### Try it
Using the data beneath this instruction, retype only the lines from the one that contains "width=1020. (493, 387)" down to the one that contains "Surgery: Tumor, Corrective", both included, exactly as they appear.

### Exercise material
/---
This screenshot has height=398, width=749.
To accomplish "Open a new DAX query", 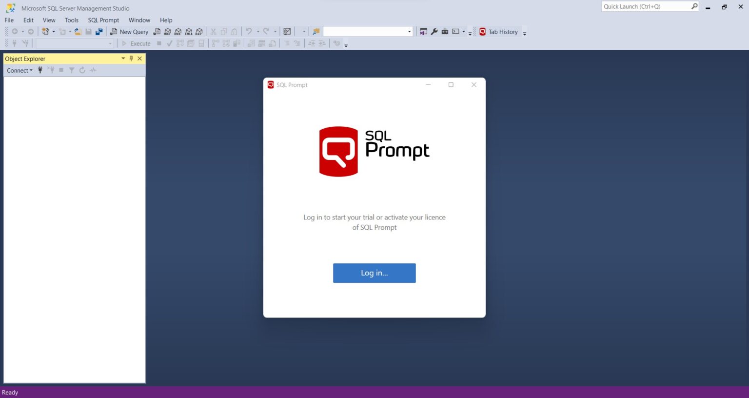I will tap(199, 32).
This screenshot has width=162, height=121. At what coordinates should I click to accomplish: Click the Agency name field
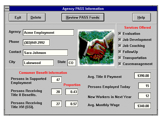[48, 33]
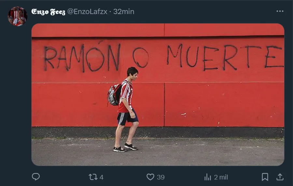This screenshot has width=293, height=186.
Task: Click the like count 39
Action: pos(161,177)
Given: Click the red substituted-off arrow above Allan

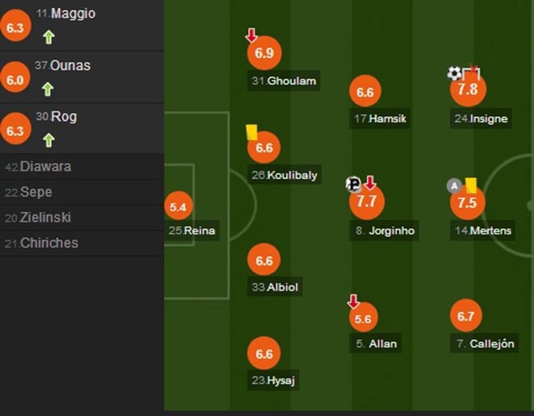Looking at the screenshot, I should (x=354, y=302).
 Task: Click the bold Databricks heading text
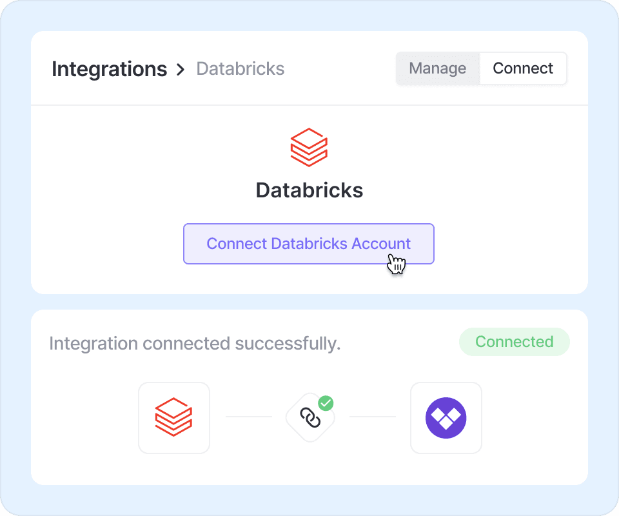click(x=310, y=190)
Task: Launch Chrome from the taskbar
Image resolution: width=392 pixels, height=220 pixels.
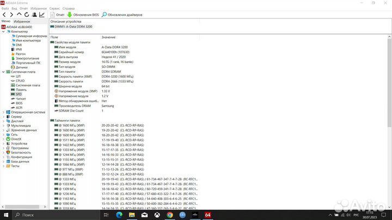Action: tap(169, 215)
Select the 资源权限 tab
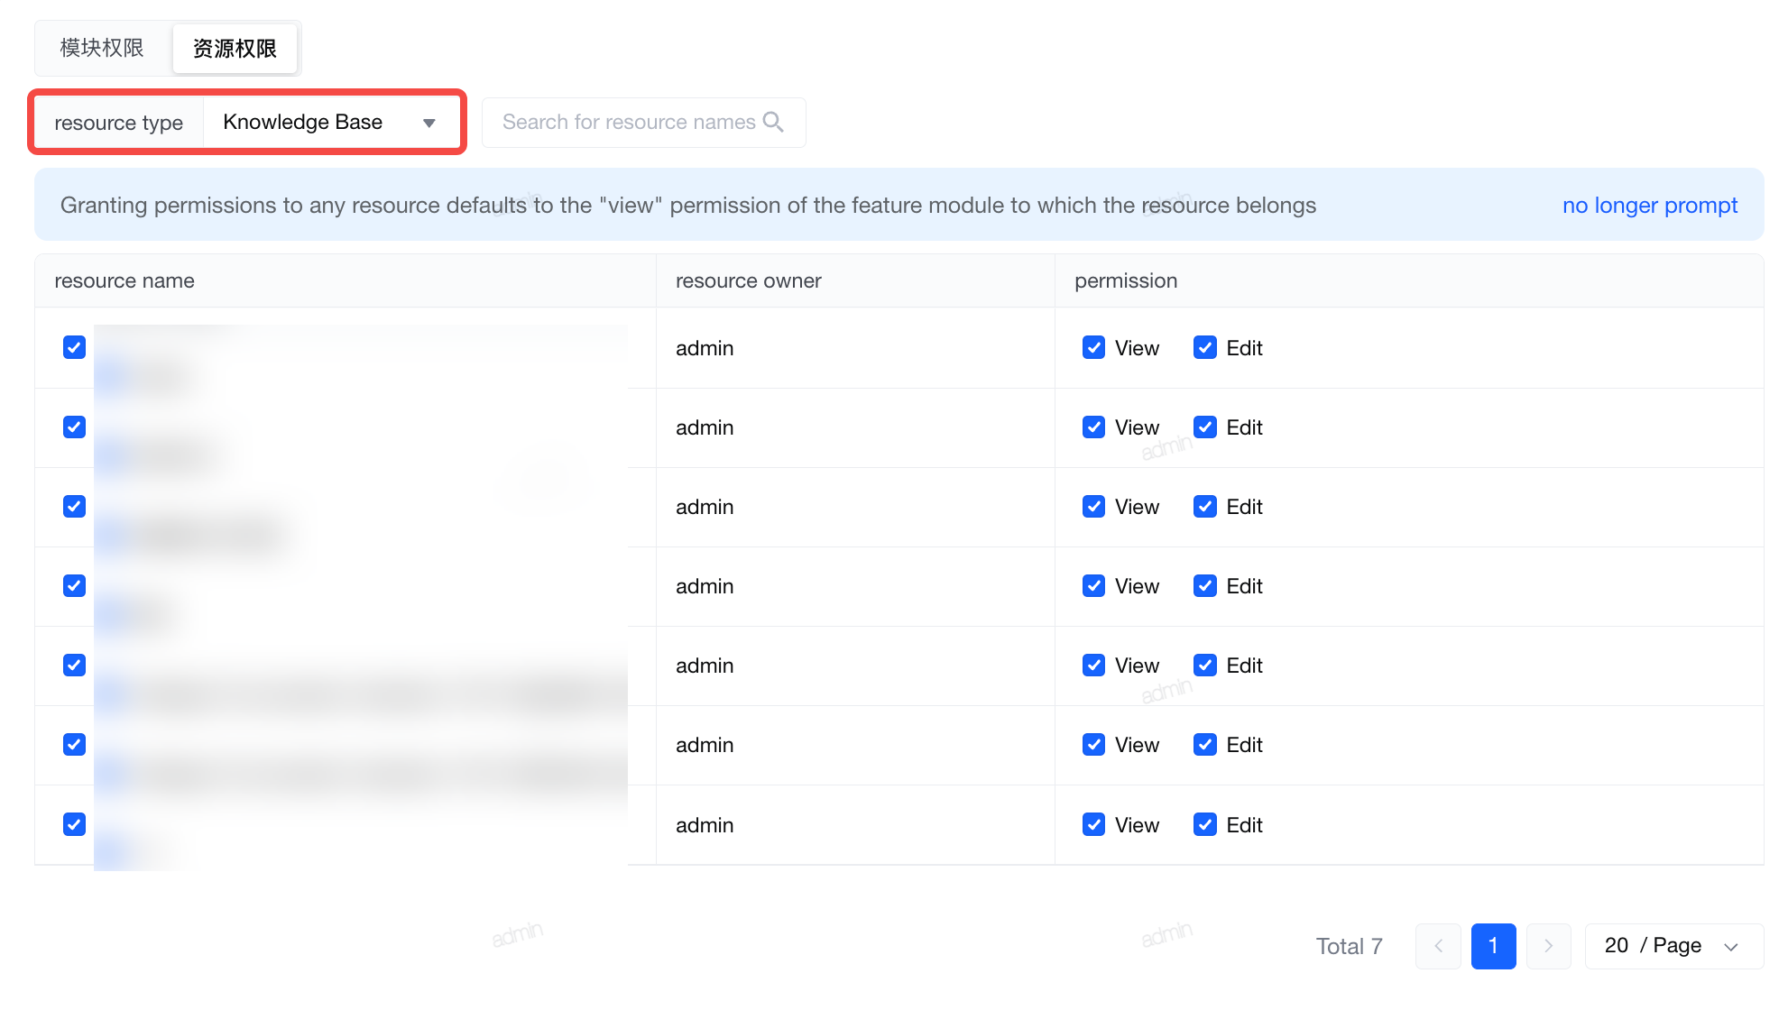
\---
/---
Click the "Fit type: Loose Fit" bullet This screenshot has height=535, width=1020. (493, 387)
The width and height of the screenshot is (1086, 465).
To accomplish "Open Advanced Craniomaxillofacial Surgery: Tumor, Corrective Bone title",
\---
### Written solution
Click the "Fit type: Loose Fit" bullet This screenshot has height=535, width=1020. (493, 387)
The width and height of the screenshot is (1086, 465).
To accomplish "Open Advanced Craniomaxillofacial Surgery: Tumor, Corrective Bone title",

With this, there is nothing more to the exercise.